Es evidente que la influencia de las redes sociales en nuestras vidas es un axioma. Antes, socializar era un ejercicio puramente presencial. Ni hablar de cómo la comunicación ha cambiado y en definitiva surgen nuevos mecanismos. Se desplazó al teléfono de la casa –o teléfono fijo– para reemplazarlo por el tan inherente celular que ahora, con sus desarrollos tecnológicos, debe llamarse Smartphone. Pero la discusión ya no es sobre con qué nos comunicamos sino cómo lo hacemos –por medio o a través de qué-. Tendríamos que centrarnos única y exclusivamente en the social networks como una nueva forma de relacionarnos los unos con los otros.
La Royal Society for Public Health (RSPH) y el Young Health Movement (YHM), organizaciones benéficas independientes, encargadas de hacerle seguimiento a las principales problemáticas de salud pública en Reino Unido, divulgaron un estudio en mayo de 2017 titulado #StatusOfMind (Estado Mental)
en el cual registraron datos importantes acerca de las redes sociales y la salud mental y el bienestar de los jóvenes. Uno de estos tiene que ver con la delgada línea que hay entre quienes hacen buen uso de las plataformas digitales y los que no. Para ser más exacta, si usted pasa entre hora y media y dos horas haciendo uso de estas, es el candidato perfecto y estará más propenso a sufrir síntomas de angustia, ansiedad, depresión y demás problemas de salud mental. Esto quiere decir que dependiendo del uso excesivo que se les dé, estas ejercen una presión psicológica bastante alta en sus usuarios al hacer de este mundo virtual uno paralelo donde todos y todo es perfecto, ‘vendiéndole’ al internauta una idea distorsionada del mundo real.

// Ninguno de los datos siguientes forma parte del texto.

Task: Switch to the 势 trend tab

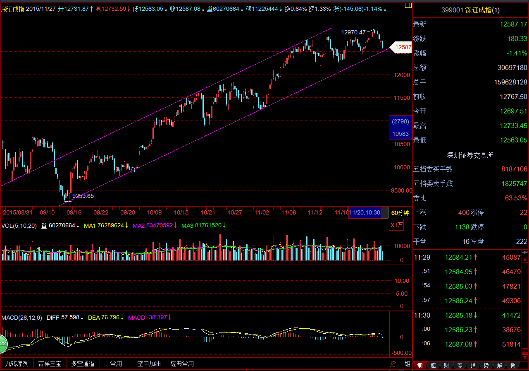Action: pos(486,365)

Asimismo hace una comparación entre redes sociales como Instagram, Snapchat y Twitter, siendo la primera en llevarse el título de tener el peor impacto en la salud mental de los adolescentes. Así también lo afirma Titania Jordan, directora de Innovación - CPO (Cheap Producer Office) – de Bark.us en Atlanta; plataforma digital que les permite a los padres monitorear el comportamiento de sus hijos en la web, identificando comportamientos de depresión, cyberbullying, sexting, suicidio y más.
“Las fotos de tus amigos han sido manipuladas para añadir bronceo, remover la celulitis y remover las estrías. Esta generación está sintiendo el peso de ‘La trampa de la comparación’ sin que se les haya dado la perspectiva necesaria para ver el cuadro completo…” “Tener más “likes” y nuevos “followers” les lleva a sentirse apreciados y validados, causando que quieran más y más”.
Y bueno, cuando tomé la decisión de cerrar mis redes sociales no me sentía adicta a estas. ¡Para nada!